Continue the essay on why the creative agency model is broken, starting right after its last sentence.
--- START OF EXCERPTED PASSAGE ---
Launch Recite Me assistive technology

POV: The creative agency model is dead – that’s why I shut mine down

Madison Utendahl is calling time on the traditional creative agency. Here, she dissects why she closed her own firm, how the model broke, and what’s rising from the ashes.

Date
10 March 2026

Share

Closing my agency has been one of the best things I have ever done. I have zero regrets. I closed because I wanted to, not because I had to. I’ve received many emails from people saying “I am so sorry to hear that you closed.”

“Sorry?!” I ask. “I am overjoyed!” I voluntarily closed because I believe the creative agency as we know it today is dead. Kaput. Deep in the ground.

Once heralded as status symbols. Measures of success. Mad Men glory. The 2000s were flooded with agencies, majority male-owned and led, so so white, with big clients and fat checks. When I graduated from college, working for a creative agency was all the rage. Cold brew on tap, global travel, campaigns with athletes and celebrities reigned supreme.

And then there was the backlash. The birth of the boutique creative agency. The ones who would take on the Red Antlers and Mothers of the industry. My agency, Utendahl Creative, was one of them. A boutique branding studio. Ten employees, all women, based in Brooklyn. And we were fucking great. We won every award possible, took home millions in revenue with employees making six figures a year. I am proud of it… very.

But starting at the end of 2022, into 2023, the industry started to crack. I found myself up against the big guys, but not in a way that would be complimentary but alarming. Agencies whose minimum fee was 250K were submitting RFPs (requests for proposal) for bids that were appropriate for us… 80K. I knew something was up. The model was not sustainable and the ones with inflated valuations and huge office rents and far too much overhead couldn’t hold on. Yes it was the economy. Yes AI was brewing. But more than that, the model itself was frankly broken.

“Once heralded as status symbols. Measures of success. Mad Men glory. The 2000s were flooded with agencies, majority male-owned and led, so so white, with big clients and fat checks.”

Madison Utendahl

The Model

Here’s how it works. Client has X dollars – for the sake of easy math let's say 100K – to spend on either their brand, a campaign, a photoshoot, you name it. That number is determined by their annual revenue and/or projections for the following year.

They either go direct, as an inbound, or request an RFP which will be a detailed breakdown of what they are looking for. The agency then submits their proposal and, based upon the RFP, determines a number that (if they are smart) has a profit margin of at least 50 per cent. However, the majority of creative agencies go as low as 10-20 per cent depending on their internal revenue, overhead, and clout of the client.

Now this is one of the biggest red flags. A story as old as time: an agency takes a lower fee than they could and should based on the project, giving them a bump in business and/or something good for their portfolio.
--- END OF EXCERPTED PASSAGE ---
--- START OF DATASET CONTENT ---
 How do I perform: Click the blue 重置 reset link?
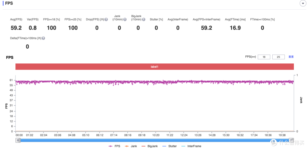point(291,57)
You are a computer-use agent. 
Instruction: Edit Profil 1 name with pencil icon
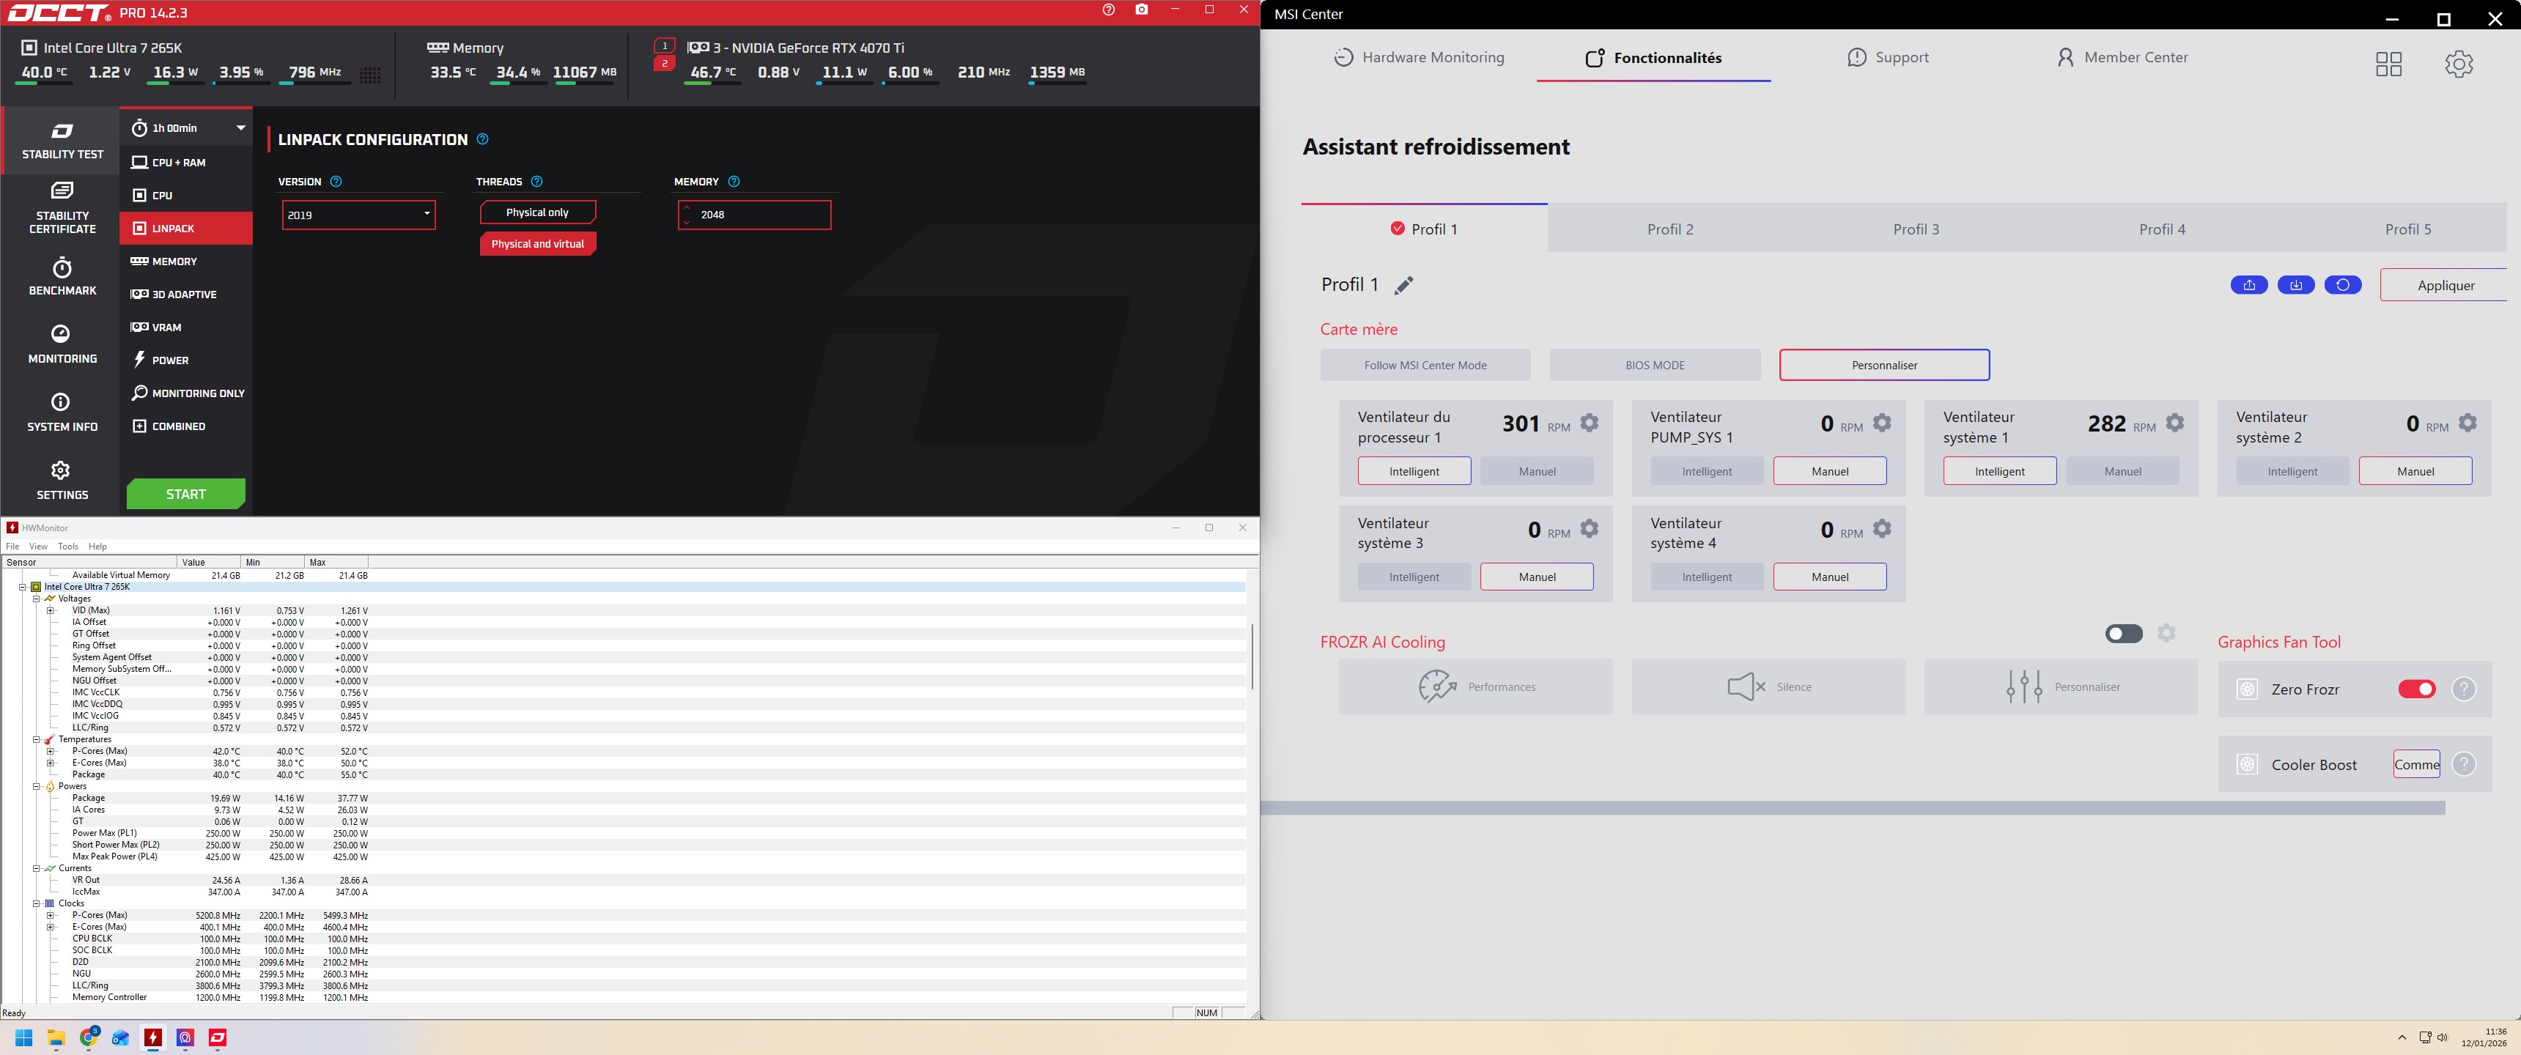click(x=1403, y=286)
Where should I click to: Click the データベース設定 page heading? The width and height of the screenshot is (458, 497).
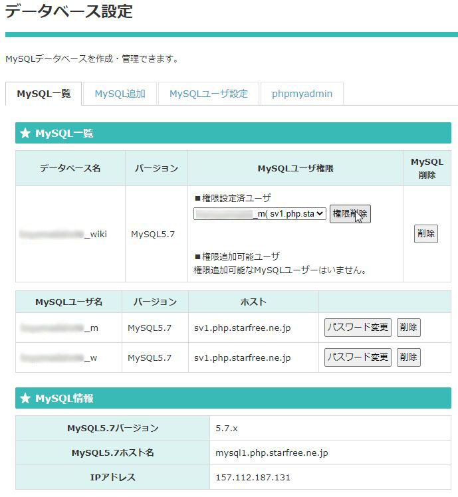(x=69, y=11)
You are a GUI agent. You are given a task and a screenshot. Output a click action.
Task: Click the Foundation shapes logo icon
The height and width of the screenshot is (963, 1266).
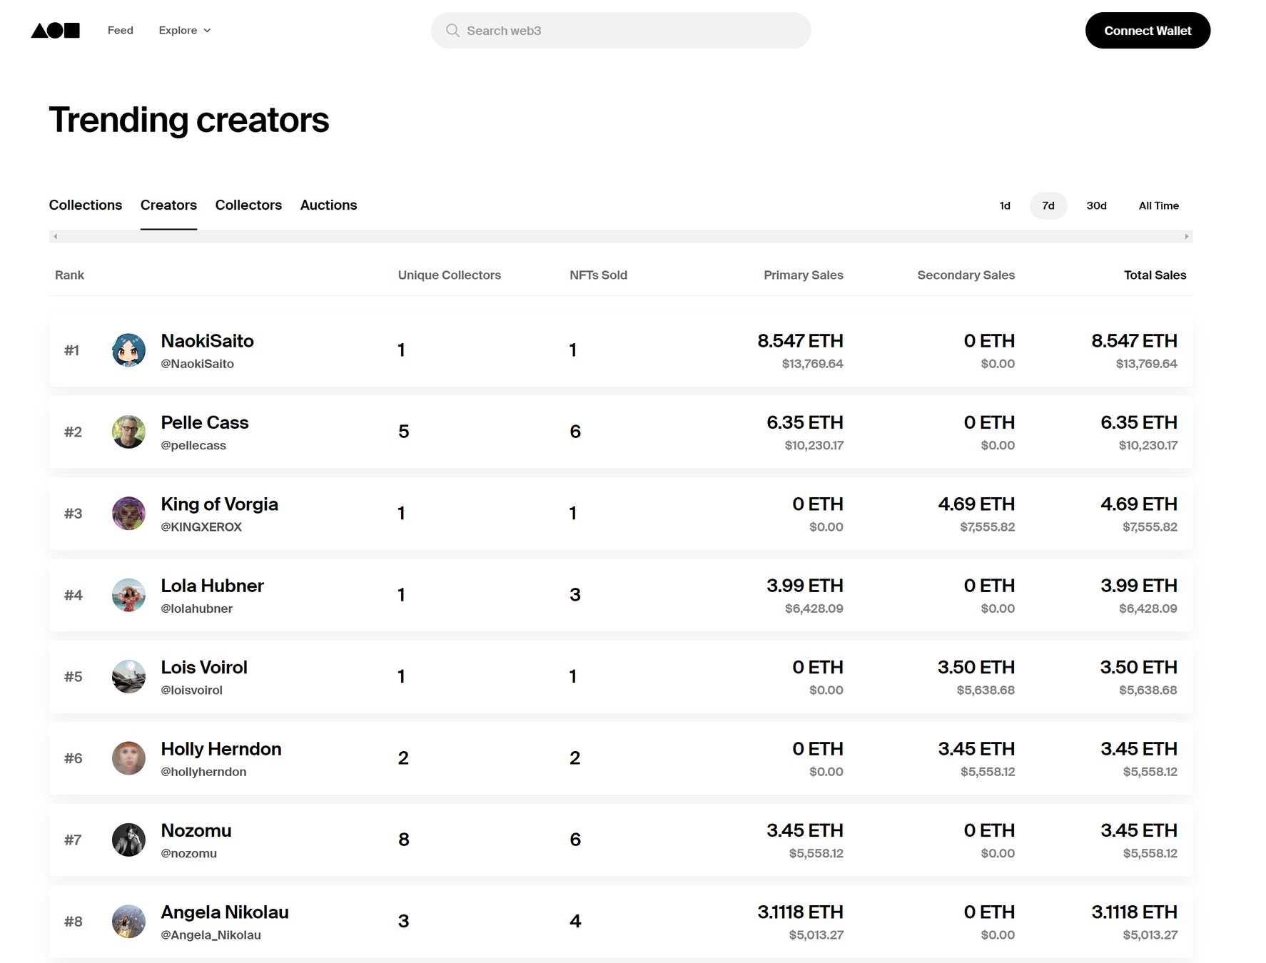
--- END OF DATASET CONTENT ---
=== RESULT FOR THIS EXERCISE ===
I did this many times. Every damn successful creative agency does this.

Mistake #1: I took lower fees and more clients before letting people go.

This is where it gets brutal. When revenue started tightening, I had a choice: take on more work at lower margins or downsize. I chose the former because I had full-time employees with salaries and benefits to protect. So I said yes to projects at 15 per cent margins. Then 10 per cent. I told myself it was temporary, that we’d make it up in volume, that the portfolio pieces would lead to better clients. They didn’t.

What happens is you enter a death spiral. Lower fees mean you need more clients to hit the same revenue. More clients means more pitching, more account management, more context-switching. Your team burns out. Quality slips. And those “portfolio piece” clients? They expect the same level of work as your premium clients, but you’re doing it on a shoestring. You can’t win.

This is the terminal flaw in the agency model: the profit margin squeeze is built into the system. You’re always competing against someone willing to go lower, and if you have overhead, which you do, you eventually have to match them or lose the work entirely.

“What happens is you enter a death spiral. Your team burns out. Quality slips.”

Madison Utendahl

Mistake #2: I made NYC my HQ.

Let’s talk about that overhead. My Brooklyn office wasn’t some Midtown high-rise, but it was still thousands a month. The agencies submitting those 80K bids for 250K-level work? They were haemorrhaging. They had signed leases in 2019 when the model still worked, when clients paid premium rates and you could justify the overhead as “investment in culture”. But by 2023, they were trapped. They couldn’t downsize their space without breaking leases. They couldn’t cut staff without losing capacity. So they started undercutting on price to keep the revenue flowing, hoping to outlast the competition.

I watched agencies with triple my headcount bidding on projects that would barely cover their monthly rent. They were doing it because they had no choice. The fixed costs were fixed. The alternative was closing.

I had a choice. I got out.

Mistake #3: I made everyone full-time employees with benefits.

I love my team to death. I have nothing but wonderful things to say about each and every single one of them. But having full-time employees in NYC and putting their wellbeing before myself was the biggest mistake I made professionally.

Let me be clear about something: I am proud of what the women at my firm were able to accomplish because I supported their salaries. They paid off student loans. They got out of unhealthy relationships because they could take care of themselves. They travelled. They got ample time off. I know I was a wonderful boss. But that is not enough at the end of the day.

Not because they didn’t deserve it, they absolutely did. But because the agency model is fundamentally incompatible with that level of commitment to your people. Agencies back-hire to meet client needs instead of saying no when they don’t have the staff available. Client needs a motion designer for three months? You hire one full-time because fractional feels flaky, and you convince yourself you’ll find more motion work to justify keeping them on. You won’t.

The healthy thing to do is work with the team you have and turn down work that doesn’t fit. But when you’ve got payroll, health insurance, workers’ compensation and people counting on you, saying no feels impossible. So you say yes, you hire, and suddenly your margins are even thinner because you’re carrying staff through slow periods.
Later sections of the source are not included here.